--- START ---
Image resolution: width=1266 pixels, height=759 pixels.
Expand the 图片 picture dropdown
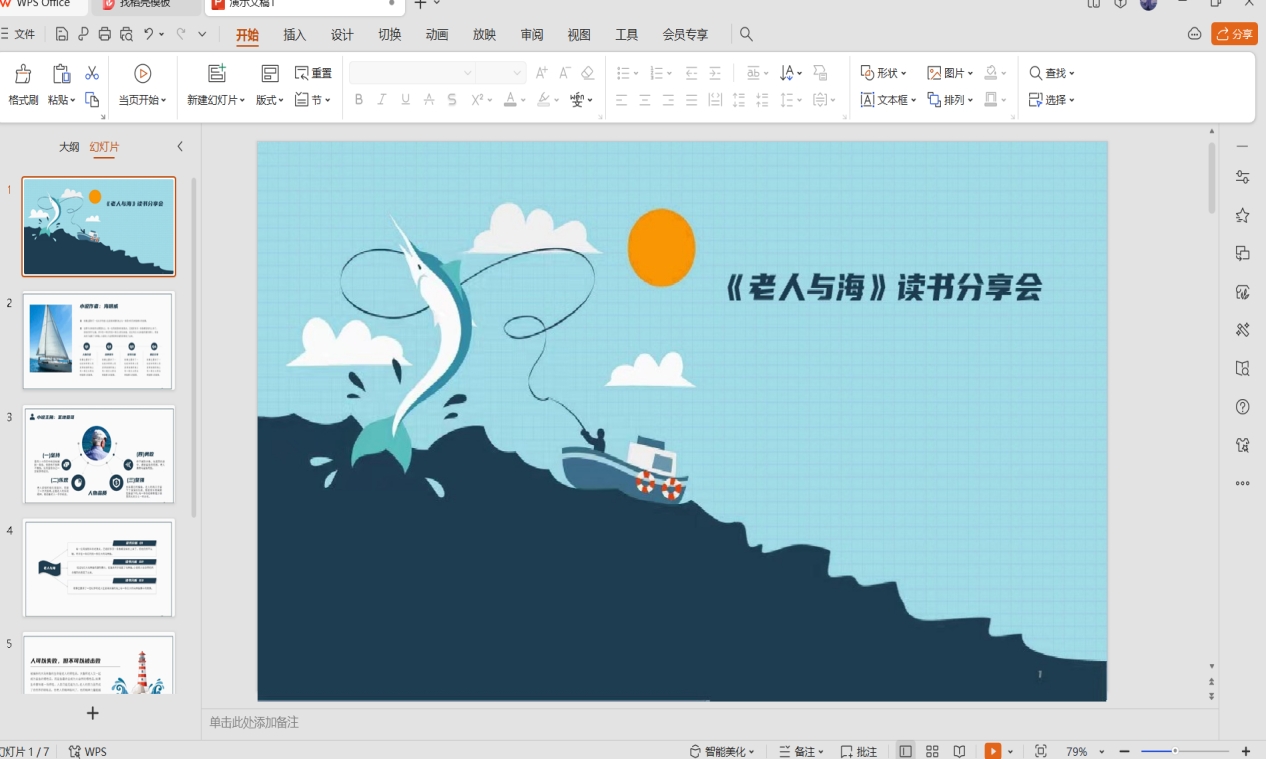950,73
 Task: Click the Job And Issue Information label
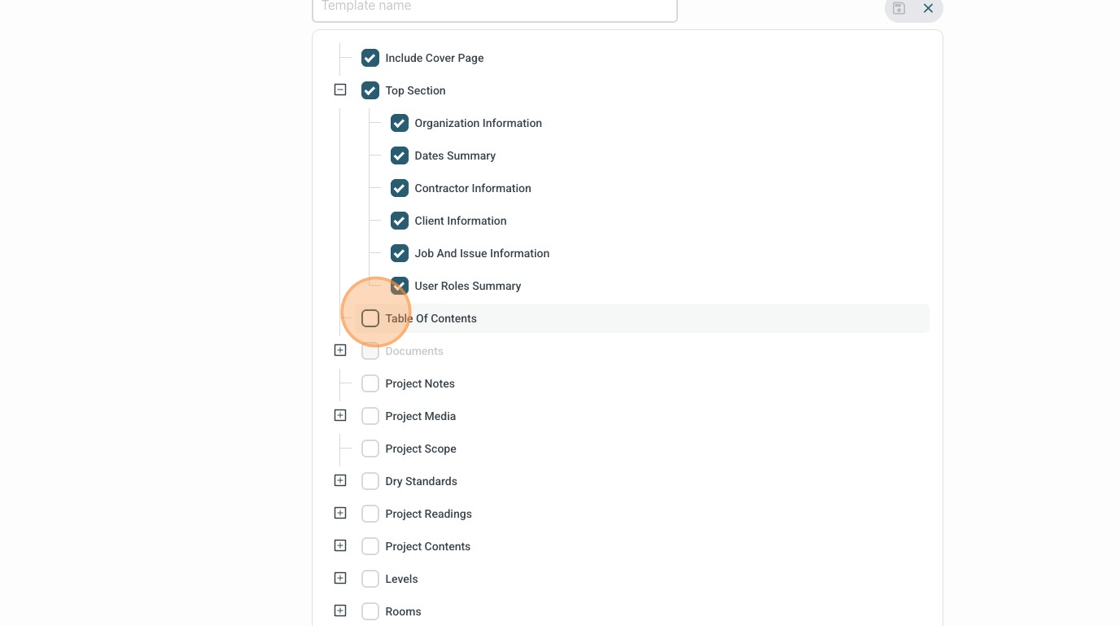[x=481, y=254]
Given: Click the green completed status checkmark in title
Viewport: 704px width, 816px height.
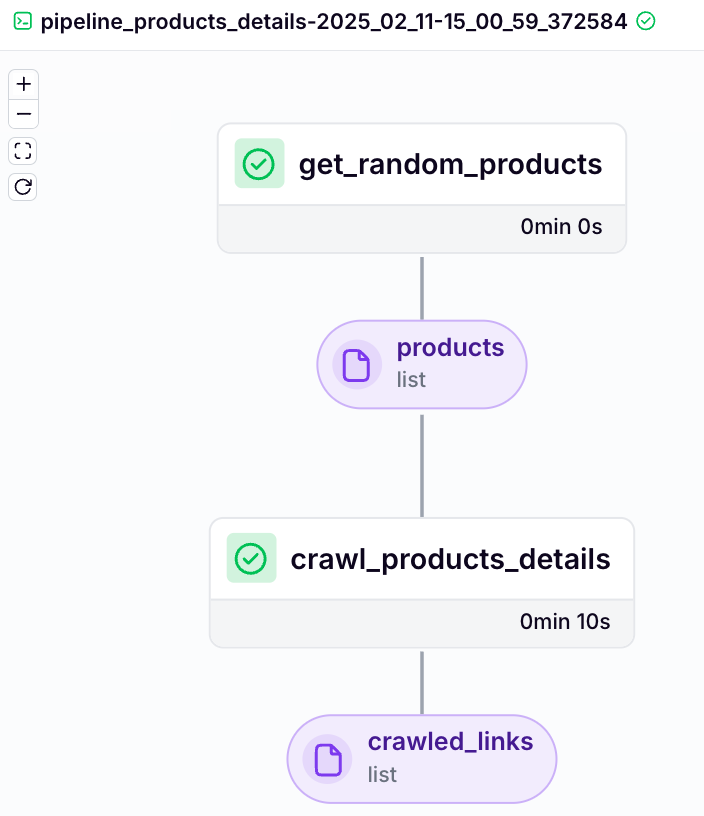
--- END ---
■ TASK DESCRIPTION: Please write out the entire listing above exactly, but leave the pictures out.

■ ANSWER TO THIS PROBLEM:
Image resolution: width=1266 pixels, height=759 pixels.
Expand the 图片 picture dropdown
950,73
 Task: Click the Job And Issue Information label
[x=481, y=254]
Given: Click the green completed status checkmark in title
Viewport: 704px width, 816px height.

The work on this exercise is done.